I was getting to him. I forced myself to keep talking. “They’ll look through my files. They’ll see I was investigating Glacier Academy—they’ll see the names of all the boys I’d researched, including your brother.”
“Don’t talk about my brother anymore. Just keep moving,” he said, and shoved me in the back. I went flying forward, stumbling over an exposed root, my face smashing into prickly brush and sharp stones. I could feel a searing pain on my cheekbone and dirt smeared before one of my eyes. I gulped for air and turned and looked at him. My vision
had blurred on one side, but I could see he was cupping his head with his hands. “Just
stop
talking!”
I clumsily got back up on my feet into a crouch position. A wet trail of blood rolled down my cheek and I could taste the grit of dirt in my mouth.
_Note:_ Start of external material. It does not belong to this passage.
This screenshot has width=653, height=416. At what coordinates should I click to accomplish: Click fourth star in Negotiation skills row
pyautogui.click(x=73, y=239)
Will continued to cup one hand over his left ear and pointed the gun at me with the other. His free hand started pulling at his wiry hair. “Just shut up, will you?”
I slowly stood up.
“I didn’t want this,” he yelled. “I didn’t
want
that biologist to die, but he had that damn film. He and that guy Ward, they came in for a beer and were talking about the wolverines, about the camera and how the one was going to go up and get it and the other was going to replace the cartridge for him over the weekend. I don’t believe in coincidences. They came to my bar to talk about that for a reason. The universe was protecting me, telling me I’d done the right thing with Phillips, and now I just needed to get the film. It took me hours to find it, but I finally did, and—” Will shook his head in quick, jerky movements. “He shouldn’t have fought me over it. He was stupid. He should have left me alone when he found me at the camera.”
“But it was his film. His camera. He needed it.”
“I didn’t
mean
for it to happen. It was unlucky, but that’s how it happened. I had no choice and then you came sniffing around.”
“I only wanted what’s right, Will. That’s all I’ve ever wanted.” And when I said it, I knew it was true—could hear the sincerity in my own voice. It really is all I ever wanted—a sense of fairness, a sense of order.
“What’s right? As if that’s something people can just
have
! As if
what’s right
is a car or something you can own. If we could have rightness in this world, my brother would be alive today. People like Phillips wouldn’t be on this planet if we could have what’s fucking
right.
Bottom line is that sometimes to do what’s right, you have to do what’s wrong.”